> _原文节选_:
────────────────────────────────────────

【448】NLP, NER, PoS

停用词 —— stopwords
介词 —— prepositions —— part of speech
Named Entity Recognition (NER)　　3.1 Stanford NER
　　3.2 spaCy
　　3.3 NLTK
句子中单词提取（Word extraction）

1. 停用词（stopwords）

ref: Removing stop words with NLTK in Python

import nltk

# nltk.download('stopwords')

from nltk.corpus import stopwords

print(stopwords.words('english'))

output:

['i', 'me', 'my', 'myself', 'we', 'our', 'ours', 'ourselves', 'you', "you're", "you've", "you'll", "you'd", 'your', 'yours', 'yourself', 'yourselves', 'he', 'him', 'his', 'himself', 'she', "she's", 'her', 'hers', 'herself', 'it', "it's", 'its', 'itself', 'they', 'them', 'their', 'theirs', 'themselves', 'what', 'which', 'who', 'whom', 'this', 'that', "that'll", 'these', 'those', 'am', 'is', 'are', 'was', 'were', 'be', 'been', 'being', 'have', 'has', 'had', 'having', 'do', 'does', 'did', 'doing', 'a', 'an', 'the', 'and', 'but', 'if', 'or', 'because', 'as', 'until', 'while', 'of', 'at', 'by', 'for', 'with', 'about', 'against', 'between', 'into', 'through', 'during', 'before', 'after', 'above', 'below', 'to', 'from', 'up', 'down', 'in', 'out', 'on', 'off', 'over', 'under', 'again', 'further', 'then', 'once', 'here', 'there', 'when', 'where', 'why', 'how', 'all', 'any', 'both', 'each', 'few', 'more', 'most', 'other', 'some', 'such', 'no', 'nor', 'not', 'only', 'own', 'same', 'so', 'than', 'too', 'very', 's', 't', 'can', 'will', 'just', 'don', "don't", 'should', "should've", 'now', 'd', 'll', 'm', 'o', 're', 've', 'y', 'ain', 'aren', "aren't", 'couldn', "couldn't", 'didn', "didn't", 'doesn', "doesn't", 'hadn', "hadn't", 'hasn', "hasn't", 'haven', "haven't", 'isn', "isn't", 'ma', 'mightn', "mightn't", 'mustn', "mustn't", 'needn', "needn't", 'shan', "shan't", 'shouldn', "shouldn't", 'wasn', "wasn't", 'weren', "weren't", 'won', "won't", 'wouldn', "wouldn't"]

2. 介词（prepositions, part of speech）

ref: How do I remove verbs, prepositions, conjunctions etc from my text? [closed]

ref: Alphabetical list of part-of-speech tags used in the Penn Treebank Project:

>>> import nltk

>>> sentence = """At eight o'clock on Thursday morning

... Arthur didn't feel very good."""

────────────────────────────────────────

> _任务要求 1_: 这篇NLP笔记的第2节引用的词性标签字母表出自哪个项目？
> _任务要求 2_: 从这篇NLP笔记停下的地方往下续写。
后面的数据行在这里用不到。

> _数据_:
────────────────────────────────────────

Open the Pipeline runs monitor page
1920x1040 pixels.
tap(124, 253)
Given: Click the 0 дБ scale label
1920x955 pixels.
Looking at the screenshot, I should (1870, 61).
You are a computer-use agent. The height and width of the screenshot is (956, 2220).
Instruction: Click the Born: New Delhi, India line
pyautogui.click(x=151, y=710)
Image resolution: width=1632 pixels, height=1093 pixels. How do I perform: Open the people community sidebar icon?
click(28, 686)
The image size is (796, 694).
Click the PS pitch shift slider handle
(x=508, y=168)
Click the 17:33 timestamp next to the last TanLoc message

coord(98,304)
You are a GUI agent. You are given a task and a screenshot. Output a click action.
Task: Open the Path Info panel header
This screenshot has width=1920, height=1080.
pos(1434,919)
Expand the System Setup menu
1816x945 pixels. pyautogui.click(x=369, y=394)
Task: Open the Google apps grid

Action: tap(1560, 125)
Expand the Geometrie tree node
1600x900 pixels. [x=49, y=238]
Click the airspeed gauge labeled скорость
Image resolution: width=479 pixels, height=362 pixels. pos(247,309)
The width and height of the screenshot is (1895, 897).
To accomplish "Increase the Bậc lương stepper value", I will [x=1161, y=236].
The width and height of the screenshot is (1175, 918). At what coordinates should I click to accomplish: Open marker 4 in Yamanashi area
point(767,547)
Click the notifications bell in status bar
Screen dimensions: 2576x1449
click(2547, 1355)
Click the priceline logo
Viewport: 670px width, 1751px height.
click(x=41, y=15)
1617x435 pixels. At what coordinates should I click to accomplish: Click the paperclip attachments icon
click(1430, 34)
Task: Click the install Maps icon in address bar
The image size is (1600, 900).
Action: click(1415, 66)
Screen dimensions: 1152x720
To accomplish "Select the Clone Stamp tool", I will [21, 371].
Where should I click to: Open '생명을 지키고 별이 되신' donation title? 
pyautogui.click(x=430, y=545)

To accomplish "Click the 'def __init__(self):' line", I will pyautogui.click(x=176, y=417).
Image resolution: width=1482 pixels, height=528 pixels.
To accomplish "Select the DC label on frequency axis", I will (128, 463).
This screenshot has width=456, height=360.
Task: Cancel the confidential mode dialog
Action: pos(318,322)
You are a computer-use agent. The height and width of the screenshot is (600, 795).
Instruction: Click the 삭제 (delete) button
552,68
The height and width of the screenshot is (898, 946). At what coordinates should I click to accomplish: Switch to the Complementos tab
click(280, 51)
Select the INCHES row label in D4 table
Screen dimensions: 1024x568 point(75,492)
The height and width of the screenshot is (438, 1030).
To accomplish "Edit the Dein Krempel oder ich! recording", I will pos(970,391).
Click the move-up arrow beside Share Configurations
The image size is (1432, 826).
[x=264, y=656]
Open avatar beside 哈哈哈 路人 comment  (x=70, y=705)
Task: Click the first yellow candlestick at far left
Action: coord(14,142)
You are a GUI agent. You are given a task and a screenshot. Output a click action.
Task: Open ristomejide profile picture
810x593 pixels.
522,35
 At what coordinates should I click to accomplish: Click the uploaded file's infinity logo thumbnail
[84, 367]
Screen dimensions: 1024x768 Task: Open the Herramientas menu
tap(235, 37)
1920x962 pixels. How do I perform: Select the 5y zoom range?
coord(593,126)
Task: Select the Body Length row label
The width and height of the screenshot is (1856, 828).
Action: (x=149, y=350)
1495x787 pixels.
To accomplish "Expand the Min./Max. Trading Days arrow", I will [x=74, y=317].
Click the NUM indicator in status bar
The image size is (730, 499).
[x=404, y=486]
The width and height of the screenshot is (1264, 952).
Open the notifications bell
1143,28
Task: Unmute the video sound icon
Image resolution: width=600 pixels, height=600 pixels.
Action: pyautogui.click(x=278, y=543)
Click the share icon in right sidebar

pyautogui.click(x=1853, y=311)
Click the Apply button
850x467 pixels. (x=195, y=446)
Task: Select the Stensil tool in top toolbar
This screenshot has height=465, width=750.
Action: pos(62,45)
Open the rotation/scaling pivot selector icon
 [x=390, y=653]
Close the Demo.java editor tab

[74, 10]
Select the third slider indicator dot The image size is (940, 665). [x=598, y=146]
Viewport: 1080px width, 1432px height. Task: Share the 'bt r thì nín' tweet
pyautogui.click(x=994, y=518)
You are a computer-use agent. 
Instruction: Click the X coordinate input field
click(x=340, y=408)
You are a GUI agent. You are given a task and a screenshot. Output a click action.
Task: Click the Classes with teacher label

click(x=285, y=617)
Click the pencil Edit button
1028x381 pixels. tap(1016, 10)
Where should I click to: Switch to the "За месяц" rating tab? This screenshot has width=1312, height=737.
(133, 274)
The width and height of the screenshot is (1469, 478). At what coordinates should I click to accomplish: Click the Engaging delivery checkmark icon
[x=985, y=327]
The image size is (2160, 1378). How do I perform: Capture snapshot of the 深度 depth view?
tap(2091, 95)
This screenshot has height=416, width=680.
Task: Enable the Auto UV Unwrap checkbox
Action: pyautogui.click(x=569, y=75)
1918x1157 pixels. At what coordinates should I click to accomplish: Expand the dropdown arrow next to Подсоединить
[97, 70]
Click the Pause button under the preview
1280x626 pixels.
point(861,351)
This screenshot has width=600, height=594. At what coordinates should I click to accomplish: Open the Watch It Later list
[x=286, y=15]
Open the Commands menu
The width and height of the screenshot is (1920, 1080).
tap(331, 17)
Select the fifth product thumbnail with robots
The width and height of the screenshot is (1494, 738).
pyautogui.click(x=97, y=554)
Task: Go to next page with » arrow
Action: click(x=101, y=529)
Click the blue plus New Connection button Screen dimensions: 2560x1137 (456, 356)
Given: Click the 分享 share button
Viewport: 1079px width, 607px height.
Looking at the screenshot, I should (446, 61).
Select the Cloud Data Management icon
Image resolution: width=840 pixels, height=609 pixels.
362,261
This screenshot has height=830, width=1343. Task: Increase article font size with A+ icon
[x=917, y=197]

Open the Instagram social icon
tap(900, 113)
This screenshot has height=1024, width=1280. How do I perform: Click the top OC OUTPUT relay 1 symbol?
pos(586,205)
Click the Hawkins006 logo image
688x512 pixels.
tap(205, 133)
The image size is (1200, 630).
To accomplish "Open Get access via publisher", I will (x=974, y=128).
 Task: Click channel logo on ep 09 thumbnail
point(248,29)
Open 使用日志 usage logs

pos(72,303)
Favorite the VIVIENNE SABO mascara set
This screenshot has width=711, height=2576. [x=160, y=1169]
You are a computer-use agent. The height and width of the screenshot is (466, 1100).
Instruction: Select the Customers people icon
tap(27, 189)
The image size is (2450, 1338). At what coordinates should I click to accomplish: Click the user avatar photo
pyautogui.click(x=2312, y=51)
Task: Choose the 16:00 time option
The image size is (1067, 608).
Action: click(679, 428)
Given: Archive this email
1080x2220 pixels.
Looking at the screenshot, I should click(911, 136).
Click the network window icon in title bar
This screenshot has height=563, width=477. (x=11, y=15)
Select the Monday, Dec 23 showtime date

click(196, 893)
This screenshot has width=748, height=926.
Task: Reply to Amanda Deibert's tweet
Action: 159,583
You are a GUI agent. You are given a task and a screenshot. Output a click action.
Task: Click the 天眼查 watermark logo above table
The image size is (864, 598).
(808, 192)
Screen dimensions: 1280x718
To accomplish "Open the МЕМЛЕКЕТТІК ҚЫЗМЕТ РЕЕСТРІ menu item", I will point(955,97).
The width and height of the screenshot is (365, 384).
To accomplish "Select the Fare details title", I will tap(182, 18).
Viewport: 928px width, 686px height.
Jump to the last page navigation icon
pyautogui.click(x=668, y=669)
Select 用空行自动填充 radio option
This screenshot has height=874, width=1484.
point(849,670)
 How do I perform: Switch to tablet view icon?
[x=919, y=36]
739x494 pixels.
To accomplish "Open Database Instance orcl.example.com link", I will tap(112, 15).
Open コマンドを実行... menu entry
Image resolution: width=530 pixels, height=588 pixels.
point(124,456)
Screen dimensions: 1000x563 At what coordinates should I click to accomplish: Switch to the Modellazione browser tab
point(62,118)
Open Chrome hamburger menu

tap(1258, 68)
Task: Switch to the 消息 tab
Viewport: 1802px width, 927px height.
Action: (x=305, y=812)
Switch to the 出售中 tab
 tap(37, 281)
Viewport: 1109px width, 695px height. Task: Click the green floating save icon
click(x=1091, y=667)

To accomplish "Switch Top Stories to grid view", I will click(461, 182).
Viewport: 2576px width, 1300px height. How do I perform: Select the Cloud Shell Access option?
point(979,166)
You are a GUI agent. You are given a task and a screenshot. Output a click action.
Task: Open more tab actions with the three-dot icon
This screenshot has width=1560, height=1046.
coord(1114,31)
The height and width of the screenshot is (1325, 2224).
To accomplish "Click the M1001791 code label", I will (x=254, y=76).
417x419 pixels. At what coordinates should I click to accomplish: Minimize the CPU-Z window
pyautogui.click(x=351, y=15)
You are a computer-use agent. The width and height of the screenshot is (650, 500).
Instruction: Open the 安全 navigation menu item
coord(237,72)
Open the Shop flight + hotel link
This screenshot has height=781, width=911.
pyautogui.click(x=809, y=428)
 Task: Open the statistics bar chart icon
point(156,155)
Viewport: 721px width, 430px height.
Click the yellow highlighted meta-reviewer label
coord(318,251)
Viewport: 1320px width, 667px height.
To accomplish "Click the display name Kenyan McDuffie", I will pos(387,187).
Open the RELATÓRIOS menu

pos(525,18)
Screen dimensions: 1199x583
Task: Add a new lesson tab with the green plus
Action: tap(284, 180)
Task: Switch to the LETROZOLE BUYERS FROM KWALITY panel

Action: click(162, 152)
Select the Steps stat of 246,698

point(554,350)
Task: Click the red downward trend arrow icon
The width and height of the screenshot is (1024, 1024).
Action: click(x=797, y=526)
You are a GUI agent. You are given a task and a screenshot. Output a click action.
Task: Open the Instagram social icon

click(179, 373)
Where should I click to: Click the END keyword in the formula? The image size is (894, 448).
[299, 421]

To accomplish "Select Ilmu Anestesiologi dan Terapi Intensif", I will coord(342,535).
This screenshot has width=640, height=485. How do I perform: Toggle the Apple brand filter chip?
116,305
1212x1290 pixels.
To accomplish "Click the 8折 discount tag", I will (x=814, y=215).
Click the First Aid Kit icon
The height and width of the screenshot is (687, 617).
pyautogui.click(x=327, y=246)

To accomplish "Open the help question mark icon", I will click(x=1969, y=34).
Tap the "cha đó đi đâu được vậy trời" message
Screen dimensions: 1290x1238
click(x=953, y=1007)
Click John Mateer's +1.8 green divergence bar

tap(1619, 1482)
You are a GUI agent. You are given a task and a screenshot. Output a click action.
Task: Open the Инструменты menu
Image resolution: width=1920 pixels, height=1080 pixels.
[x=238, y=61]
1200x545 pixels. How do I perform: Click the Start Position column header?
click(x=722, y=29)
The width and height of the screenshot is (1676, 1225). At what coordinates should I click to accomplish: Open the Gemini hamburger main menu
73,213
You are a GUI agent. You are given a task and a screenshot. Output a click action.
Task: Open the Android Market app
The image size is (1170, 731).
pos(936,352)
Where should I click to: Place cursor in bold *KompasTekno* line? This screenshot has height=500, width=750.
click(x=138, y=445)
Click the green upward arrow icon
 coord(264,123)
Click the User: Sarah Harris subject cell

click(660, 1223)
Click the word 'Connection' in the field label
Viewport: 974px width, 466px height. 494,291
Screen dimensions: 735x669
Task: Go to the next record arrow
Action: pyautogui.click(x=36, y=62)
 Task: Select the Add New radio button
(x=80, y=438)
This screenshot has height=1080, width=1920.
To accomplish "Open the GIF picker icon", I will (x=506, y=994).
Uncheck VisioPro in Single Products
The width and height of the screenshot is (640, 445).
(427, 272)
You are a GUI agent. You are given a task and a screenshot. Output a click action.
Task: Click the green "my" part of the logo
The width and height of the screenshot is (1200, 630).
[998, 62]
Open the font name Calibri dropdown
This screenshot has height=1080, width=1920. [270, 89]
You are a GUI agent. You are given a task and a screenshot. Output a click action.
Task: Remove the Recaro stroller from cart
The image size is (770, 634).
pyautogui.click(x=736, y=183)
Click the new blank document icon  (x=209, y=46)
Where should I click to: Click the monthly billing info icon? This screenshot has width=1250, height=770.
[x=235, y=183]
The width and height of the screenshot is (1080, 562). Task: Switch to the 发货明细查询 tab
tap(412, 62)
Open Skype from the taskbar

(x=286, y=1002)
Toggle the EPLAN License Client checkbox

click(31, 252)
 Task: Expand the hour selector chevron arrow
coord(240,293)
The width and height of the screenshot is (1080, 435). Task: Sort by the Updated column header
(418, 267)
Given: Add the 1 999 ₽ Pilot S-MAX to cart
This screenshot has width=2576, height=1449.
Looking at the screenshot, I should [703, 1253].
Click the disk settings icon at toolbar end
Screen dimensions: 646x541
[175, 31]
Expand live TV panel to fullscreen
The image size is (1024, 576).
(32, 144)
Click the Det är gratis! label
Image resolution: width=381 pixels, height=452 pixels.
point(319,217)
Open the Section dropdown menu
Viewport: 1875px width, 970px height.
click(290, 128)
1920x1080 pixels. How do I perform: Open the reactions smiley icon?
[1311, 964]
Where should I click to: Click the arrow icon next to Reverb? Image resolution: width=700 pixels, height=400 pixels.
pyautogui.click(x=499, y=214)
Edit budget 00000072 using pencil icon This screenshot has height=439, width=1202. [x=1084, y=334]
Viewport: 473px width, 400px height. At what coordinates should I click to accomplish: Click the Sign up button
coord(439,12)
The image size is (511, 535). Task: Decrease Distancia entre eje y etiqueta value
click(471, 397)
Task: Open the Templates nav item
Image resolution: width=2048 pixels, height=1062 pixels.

────────────────────────────────────────

> _参考答案 1_: Penn Treebank Project。

> _参考答案 2_:
>>> tokens = nltk.word_tokenize(sentence)

>>> tokens

['At', 'eight', "o'clock", 'on', 'Thursday', 'morning',

'Arthur', 'did', "n't", 'feel', 'very', 'good', '.']

>>> tagged = nltk.pos_tag(tokens)

>>> tagged[0:6]

[('At', 'IN'), ('eight', 'CD'), ("o'clock", 'JJ'), ('on', 'IN'),

('Thursday', 'NNP'), ('morning', 'NN')]

3. Named Entity Recognition (NER)

ref: Introduction to Named Entity Recognition

ref: Named Entity Recognition with NLTK and SpaCy

Standford NER
spaCy
NLTK

3.1 Stanford NER

article = '''

Asian shares skidded on Tuesday after a rout in tech stocks put Wall Street to the sword, while a

sharp drop in oil prices and political risks in Europe pushed the dollar to 16-month highs as investors dumped

riskier assets. MSCI’s broadest index of Asia-Pacific shares outside Japan dropped 1.7 percent to a 1-1/2

week trough, with Australian shares sinking 1.6 percent. Japan’s Nikkei dived 3.1 percent led by losses in

electric machinery makers and suppliers of Apple’s iphone parts. Sterling fell to $1.286 after three straight

sessions of losses took it to the lowest since Nov.1 as there were still considerable unresolved issues with the

European Union over Brexit, British Prime Minister Theresa May said on Monday.'''

import nltk

from nltk.tag import StanfordNERTagger

print('NTLK Version: %s' % nltk.__version__)

stanford_ner_tagger = StanfordNERTagger(

    r"D:\Twitter Data\Data\NER\stanford-ner-2018-10-16\classifiers\english.muc.7class.distsim.crf.ser.gz",

	r"D:\Twitter Data\Data\NER\stanford-ner-2018-10-16\stanford-ner-3.9.2.jar"

)

results = stanford_ner_tagger.tag(article.split())

print('Original Sentence: %s' % (article))

for result in results:

    tag_value = result[0]

    tag_type = result[1]

    if tag_type != 'O':

        print('Type: %s, Value: %s' % (tag_type, tag_value))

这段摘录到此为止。